Scholars to discuss race and education at IU Bloomington symposium

Four leading scholars of race and education will be at Indiana University Bloomington on Friday, Sept. 16, for a daylong symposium organized to engage graduate students, undergraduates and others in discussion of issues ranging from inequality in K-12 schools to affirmative action in college admissions.

posterThe symposium, in the Frangipani Room of the Indiana Memorial Union, is sponsored by the Department of Sociology, the Center for Research on Race and Ethnicity in Society, the Asian American Studies Program and the Latino Studies Program, with support from the College of Arts and Sciences.

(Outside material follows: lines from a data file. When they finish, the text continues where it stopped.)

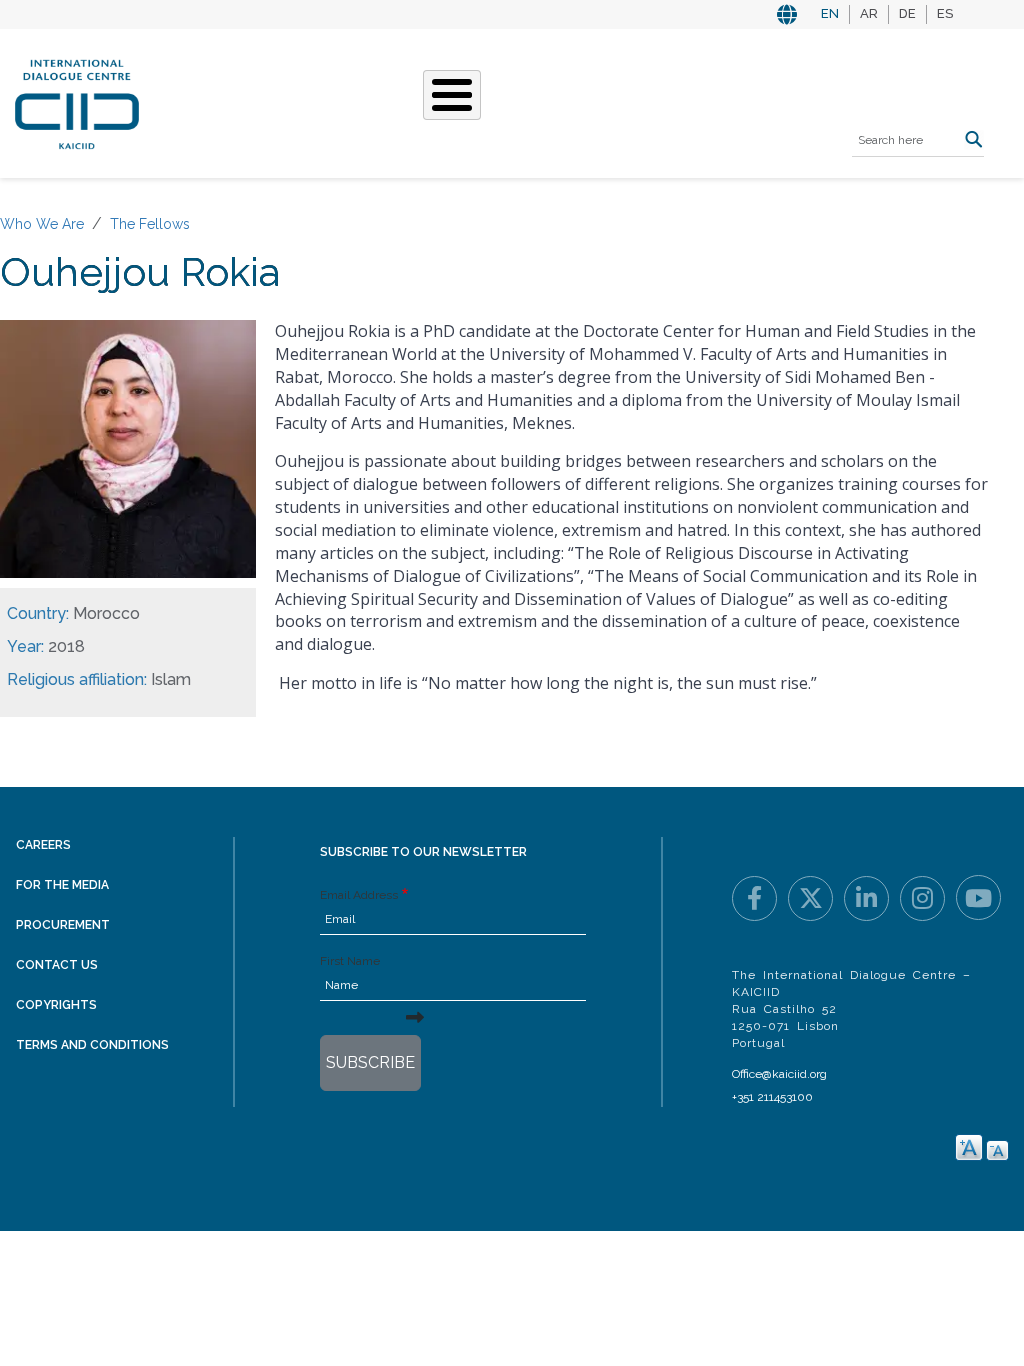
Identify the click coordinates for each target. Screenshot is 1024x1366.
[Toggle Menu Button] (452, 95)
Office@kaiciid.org (779, 1074)
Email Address (359, 895)
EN (830, 13)
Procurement (63, 925)
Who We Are (42, 224)
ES (945, 13)
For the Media (62, 885)
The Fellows (150, 224)
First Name (350, 961)
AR (869, 13)
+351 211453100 (772, 1097)
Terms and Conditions (92, 1045)
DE (907, 13)
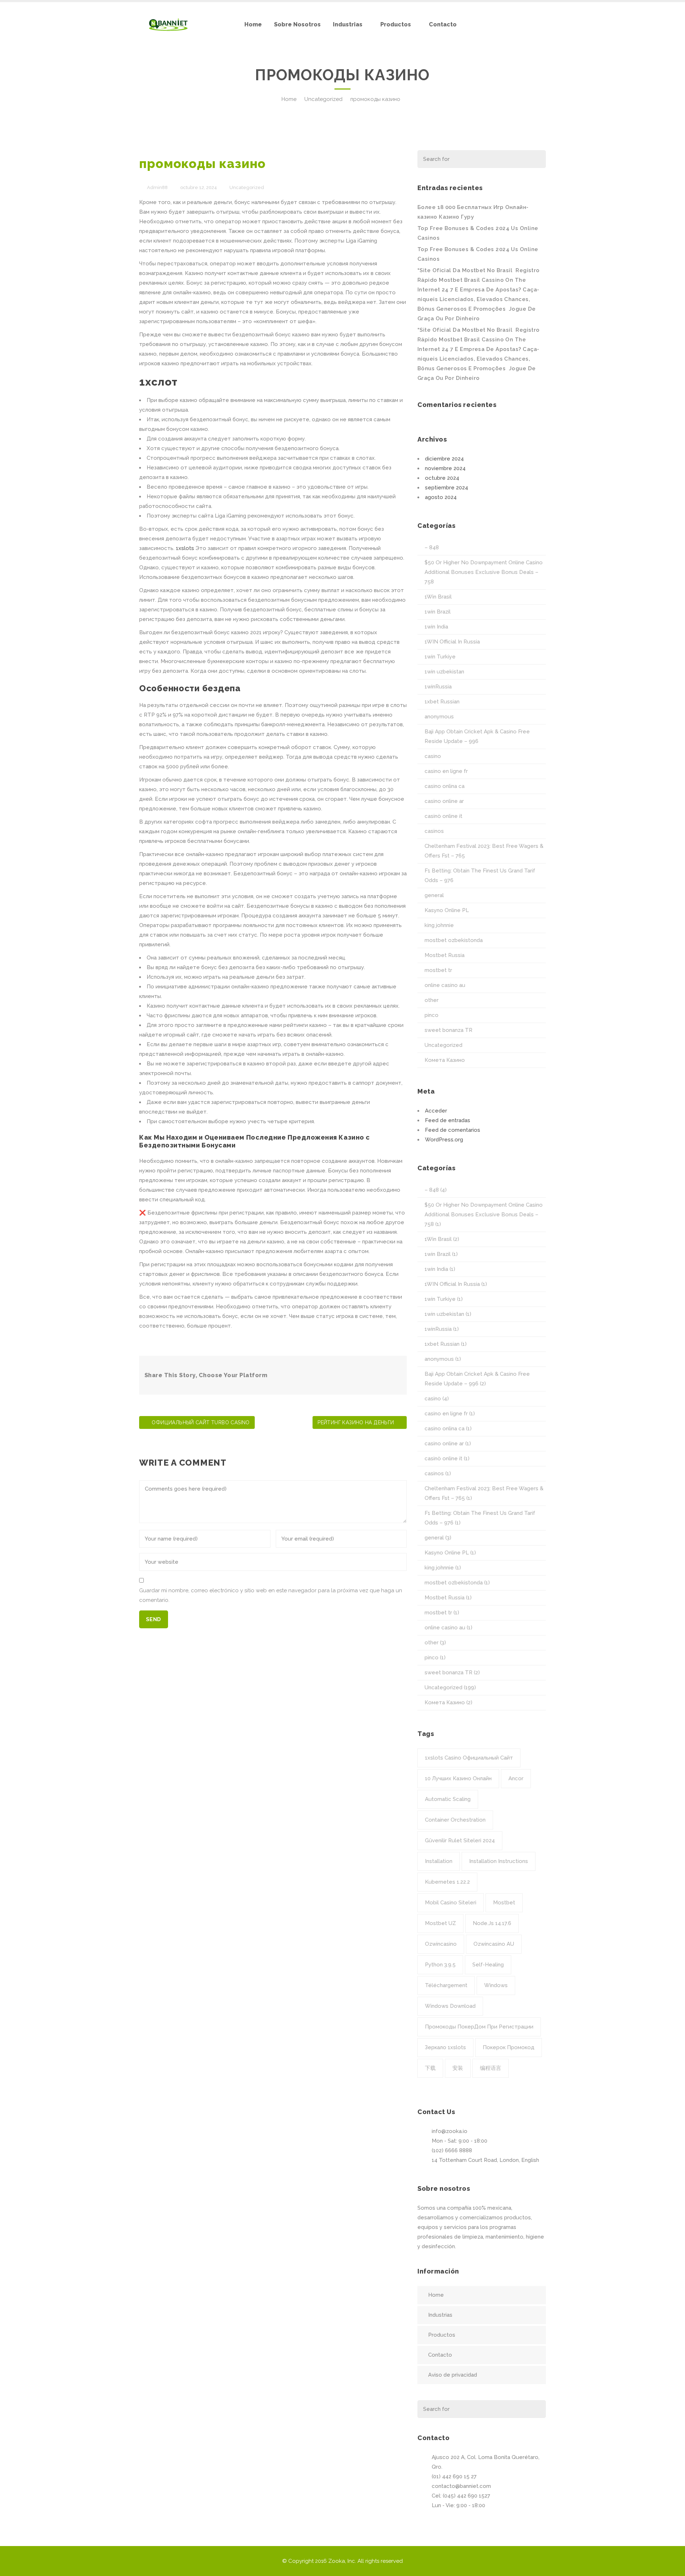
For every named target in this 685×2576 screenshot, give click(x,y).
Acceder (436, 1111)
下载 (430, 2068)
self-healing (488, 1964)
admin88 (157, 187)
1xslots (185, 548)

“This is an outstanding combination of national and internationally known scholars who take innovative but different approaches to the study of race and education,” said Brian Powell, James H. Rudy Professor and chair of the sociology department. “These differences should result in a lively, thought-provoking symposium that is especially timely given the many challenges facing education.”

Presentations will include:

  • 10 a.m.: Douglas Downey, professor of education at the Ohio State University, “Fifty Years Since the Coleman Report: Rethinking the Relationship Between Schools and Inequality.” Downey is highly regarded for his expertise on educational inequality, including the influence of non-school factors. He earned his Ph.D. from IU Bloomington.
  • 11 a.m.: Karolyn Tyson, professor of sociology at the University of North Carolina, “Is Special Education Racist?” Tyson’s research examines how school processes and student attitudes affect racial inequality. She is the author of “Integration Interrupted: Tracking, Black Students and Acting White After Brown.”
  • 2 p.m.: Ruth López Turley, professor of sociology at Rice University and director of the Houston Education Research Consortium, “Connecting Research and Policy to Reduce Racial Inequality in Education.” Turley’s work uses social science research to help educators and policymakers close achievement gaps based on race, ethnicity and socioeconomic status.
  • 3 p.m.: Natasha Warikoo, associate professor in the Harvard Graduate School of Education, “The Diversity Bargain and Other Dilemmas of Race, Admissions and Meritocracy at Elite Universities.” Warikoo’s work examines cultural processes surrounding diversity in schools, especially colleges. She is the author of “Balancing Acts: Youth Culture in the Global City.”

A panel discussion will follow the research presentations at 4 p.m. The symposium is free and open to the public.